On Mon, 4 Jan 2021, Greg KH wrote:
The series of commits certainly expanded from my initial set that I asked about in a thread with the subject "DMA API stable backports for AMD SEV" on May 19. Turns out that switching how DMA memory is allocated based on various characteristics of the allocation and device is trickier than originally thought :) There were a number of fixes that were needed for subtleties and cornercases that folks ran into, but were addressed and have been merged by Linus. I believe it's stable in upstream and that we've been thorough in compiling a full set of changes that are required for 5.4.
Note that without this series, all SEV-enabled guests will run into the "sleeping function called from invalid context" issue in the vmalloc layer that Peter cites when using certain drivers. For such configurations, there is no way to avoid the "BUG" messages in the guest kernel when using AMD SEV unless this series is merged into an LTS kernel that the distros will then pick up.
For my 13 patches in the 30 patch series, I fully stand by Peter's backports and rationale for merge into 5.4 LTS.
Given that this "feature" has never worked in the 5.4 or older kernels, why should this be backported there? This isn't a bugfix from what I can tell, is it? And if so, what kernel version did work properly?
I think it can be considered a bug fix.
Today, if you boot an SEV encrypted guest running 5.4 and it requires atomic DMA allocations, you'll get the "sleeping function called from invalid context" bugs. We see this in our Cloud because there is a reliance on atomic allocations through the DMA API by the NVMe driver. Likely nobody else has triggered this because they don't have such driver dependencies.
No previous kernel version worked properly since SEV guest support was introduced in 4.14.
And if someone really wants this new feature, why can't they just use a newer kernel release?
This is more of a product question that I'll defer to Peter and he can loop the necessary people in if required.
Since the SEV feature provides confidentiality for guest managed memory, running an unmodified guest vs a guest modified to avoid these bugs by the cloud provider is a very different experience from the perspective of the customer trying to protect their data.
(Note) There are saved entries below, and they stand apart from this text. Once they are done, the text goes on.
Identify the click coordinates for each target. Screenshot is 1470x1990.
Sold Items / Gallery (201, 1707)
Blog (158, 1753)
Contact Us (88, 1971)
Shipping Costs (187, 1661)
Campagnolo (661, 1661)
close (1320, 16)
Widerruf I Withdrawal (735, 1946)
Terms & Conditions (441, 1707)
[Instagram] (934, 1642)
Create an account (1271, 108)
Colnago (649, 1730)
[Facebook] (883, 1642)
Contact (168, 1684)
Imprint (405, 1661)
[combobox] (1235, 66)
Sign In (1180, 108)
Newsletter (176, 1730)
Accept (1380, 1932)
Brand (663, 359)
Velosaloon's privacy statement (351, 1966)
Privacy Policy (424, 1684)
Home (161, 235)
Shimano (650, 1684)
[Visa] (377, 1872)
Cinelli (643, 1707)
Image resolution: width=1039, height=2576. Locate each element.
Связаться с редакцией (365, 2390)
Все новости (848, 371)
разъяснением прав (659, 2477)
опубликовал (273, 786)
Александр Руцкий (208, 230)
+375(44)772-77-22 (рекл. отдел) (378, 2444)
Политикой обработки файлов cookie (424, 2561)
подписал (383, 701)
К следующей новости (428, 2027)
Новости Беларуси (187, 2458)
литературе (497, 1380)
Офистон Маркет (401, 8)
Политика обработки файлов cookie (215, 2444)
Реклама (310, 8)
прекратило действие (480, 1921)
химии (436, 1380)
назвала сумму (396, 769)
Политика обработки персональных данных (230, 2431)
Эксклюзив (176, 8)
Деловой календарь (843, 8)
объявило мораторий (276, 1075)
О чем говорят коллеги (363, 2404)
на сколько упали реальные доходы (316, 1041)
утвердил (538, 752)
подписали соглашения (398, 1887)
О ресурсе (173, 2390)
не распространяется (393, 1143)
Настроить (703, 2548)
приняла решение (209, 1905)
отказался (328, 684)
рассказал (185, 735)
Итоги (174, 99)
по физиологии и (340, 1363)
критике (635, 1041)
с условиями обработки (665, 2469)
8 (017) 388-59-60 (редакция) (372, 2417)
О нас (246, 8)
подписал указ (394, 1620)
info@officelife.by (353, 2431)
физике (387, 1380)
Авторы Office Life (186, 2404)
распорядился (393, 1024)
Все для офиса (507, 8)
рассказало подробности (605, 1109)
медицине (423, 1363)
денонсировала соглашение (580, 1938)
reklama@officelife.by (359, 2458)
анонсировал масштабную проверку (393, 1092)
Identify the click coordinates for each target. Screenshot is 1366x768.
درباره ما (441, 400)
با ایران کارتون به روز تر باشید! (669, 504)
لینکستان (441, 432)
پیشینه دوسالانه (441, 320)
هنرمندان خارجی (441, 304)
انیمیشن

These customers are running standard distros that may be slow to upgrade to new kernels released over the past few months. We could certainly work with the distros to backport this support directly to them on a case-by-case basis, but the thought was to first attempt to fix this in 5.4 stable for everybody and allow them to receive the fixes necessary for running a non-buggy SEV encrypted guest that way vs multiple distros doing the backport so they can run with SEV.